> [Work request] What's needed: every entry, printed exactly, minus the images.
====== Dataset entries
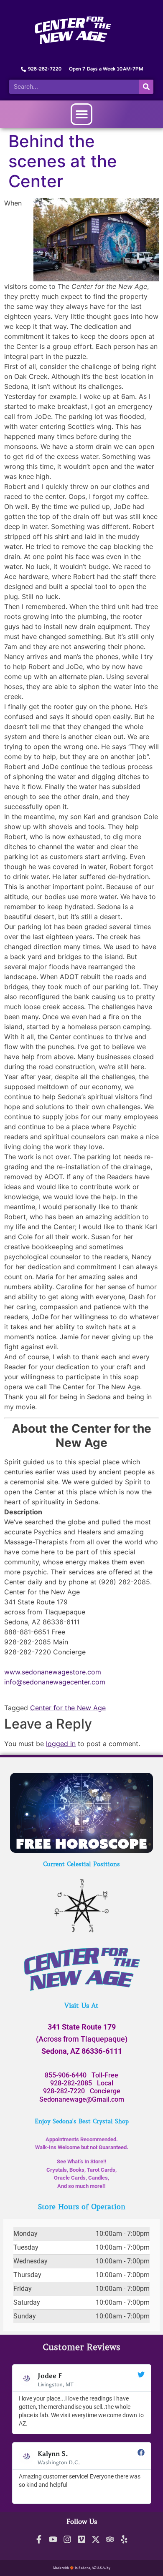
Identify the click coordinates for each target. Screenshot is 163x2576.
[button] (82, 114)
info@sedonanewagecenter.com (54, 1682)
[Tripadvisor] (110, 2539)
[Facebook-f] (39, 2539)
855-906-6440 (66, 2075)
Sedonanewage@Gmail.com (81, 2099)
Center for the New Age (68, 1708)
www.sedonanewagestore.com (52, 1672)
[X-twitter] (96, 2539)
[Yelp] (124, 2539)
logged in (61, 1743)
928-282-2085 (71, 2083)
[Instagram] (67, 2539)
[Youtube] (53, 2539)
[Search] (146, 87)
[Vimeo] (81, 2539)
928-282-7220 (64, 2091)
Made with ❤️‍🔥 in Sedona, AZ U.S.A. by (81, 2568)
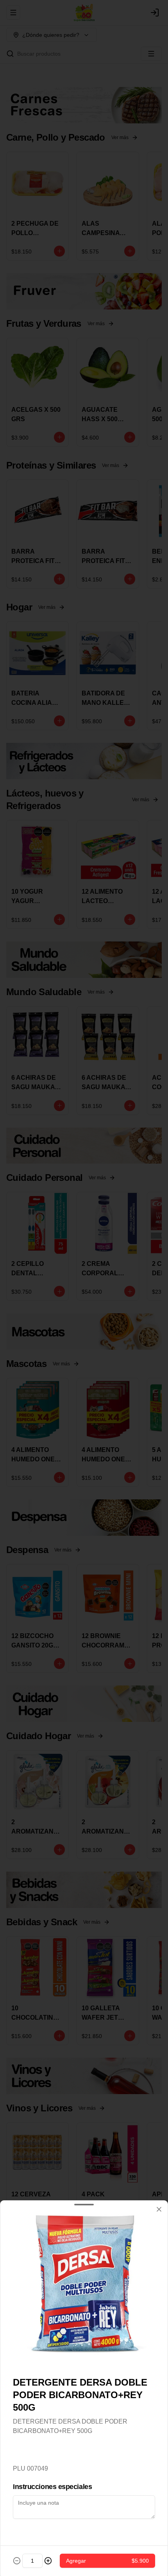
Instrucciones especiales (52, 2487)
============
> [Problem solution]
Identify the click coordinates for each target. Screenshot is 163x2576.
[button] (82, 114)
info@sedonanewagecenter.com (54, 1682)
[Tripadvisor] (110, 2539)
[Facebook-f] (39, 2539)
855-906-6440 (66, 2075)
Sedonanewage@Gmail.com (81, 2099)
Center for the New Age (68, 1708)
www.sedonanewagestore.com (52, 1672)
[X-twitter] (96, 2539)
[Yelp] (124, 2539)
logged in (61, 1743)
928-282-2085 (71, 2083)
[Instagram] (67, 2539)
[Youtube] (53, 2539)
[Search] (146, 87)
[Vimeo] (81, 2539)
928-282-7220 (64, 2091)
Made with ❤️‍🔥 in Sedona, AZ U.S.A. by (81, 2568)
Instrucciones especiales (52, 2487)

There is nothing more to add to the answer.